This access comes at a critical moment for security operations. Attackers are moving faster, attack surfaces are expanding, and fragmented security data makes it harder for teams to correlate context and respond at scale. The industry is entering a period where powerful frontier AI models with advanced cyber capabilities require new operating norms, stronger safeguards, and better infrastructure for how vulnerabilities are verified, disclosed, fixed, and deployed.

Frontier AI will raise expectations for how quickly security teams can understand risk, make decisions, and prove that action has reduced exposure. Rapid7 has already been tracking what Project Glasswing means for security leaders: faster discovery is only part of the story, and the real test is how defenders handle everything that follows, from prioritization and remediation to validation, detection, and response. Rapid7’s involvement gives us another opportunity to help shape how advanced LLMs are evaluated and applied to real defensive security work.

The organizations best positioned to benefit from frontier AI will be those that pair advanced models with trusted security context, expert oversight, and mature operational workflows. That is the lens Rapid7 is bringing to our internal exploration of Claude Mythos Preview, and it reflects the same principle that guides our broader AI strategy: advanced technology delivers the most value when grounded in security expertise, operational context, and measurable outcomes.

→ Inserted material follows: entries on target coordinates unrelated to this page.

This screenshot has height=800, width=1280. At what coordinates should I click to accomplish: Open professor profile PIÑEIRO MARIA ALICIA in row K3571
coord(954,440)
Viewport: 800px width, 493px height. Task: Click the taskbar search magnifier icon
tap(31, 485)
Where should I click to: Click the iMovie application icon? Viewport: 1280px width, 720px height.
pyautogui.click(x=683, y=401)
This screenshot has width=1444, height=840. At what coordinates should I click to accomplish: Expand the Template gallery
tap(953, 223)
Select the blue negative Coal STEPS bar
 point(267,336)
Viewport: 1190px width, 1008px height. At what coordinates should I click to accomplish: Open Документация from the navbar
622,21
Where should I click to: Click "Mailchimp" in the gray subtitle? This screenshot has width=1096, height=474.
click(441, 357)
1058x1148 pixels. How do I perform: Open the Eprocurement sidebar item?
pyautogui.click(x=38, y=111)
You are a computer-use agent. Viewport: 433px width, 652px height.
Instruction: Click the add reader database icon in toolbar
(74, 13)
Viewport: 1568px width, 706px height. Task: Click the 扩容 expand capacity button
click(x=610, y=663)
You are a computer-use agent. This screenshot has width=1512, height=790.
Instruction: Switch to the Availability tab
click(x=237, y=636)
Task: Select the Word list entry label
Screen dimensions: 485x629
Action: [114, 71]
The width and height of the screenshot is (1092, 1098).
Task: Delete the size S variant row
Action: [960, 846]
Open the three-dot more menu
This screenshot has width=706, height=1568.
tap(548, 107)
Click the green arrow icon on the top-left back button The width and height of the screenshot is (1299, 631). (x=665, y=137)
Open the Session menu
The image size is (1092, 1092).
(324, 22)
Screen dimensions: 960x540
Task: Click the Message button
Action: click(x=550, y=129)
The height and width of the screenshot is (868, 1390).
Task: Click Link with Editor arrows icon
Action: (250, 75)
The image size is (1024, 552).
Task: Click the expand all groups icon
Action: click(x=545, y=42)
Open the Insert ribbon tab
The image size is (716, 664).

Exploring Claude Mythos Preview inside Rapid7

In the first week of Rapid7’s access to Claude Mythos Preview , it has already given our researchers, security engineers, and analysts another way to explore how frontier AI can strengthen the security workflows we already rely on. Our use is internal and practitioner-led, with a focus on learning where these models can create defensive value, where human expertise remains essential, and where responsible guardrails are required.

Cybersecurity impact depends on more than model capability. A model may help identify a potential vulnerability and confirm exploitability, but reducing risk requires deeper operational work: understanding affected systems, mapping business context, prioritizing remediation, validating the fix, and ensuring detection coverage is in place. Anthropic’s latest Project Glasswing update reinforces that same shift: as AI makes discovery faster, the next challenge becomes helping the industry scale verification, disclosure, fixing, and deployment.

For more than 25 years, Rapid7 has helped organizations understand risk in real environments and take action against it. Access to Project Glasswing gives us another way to explore how LLMs can support that mission, while reinforcing the same principle that guides our broader AI strategy: advanced technology delivers the most value when grounded in security expertise, operational context, and measurable outcomes.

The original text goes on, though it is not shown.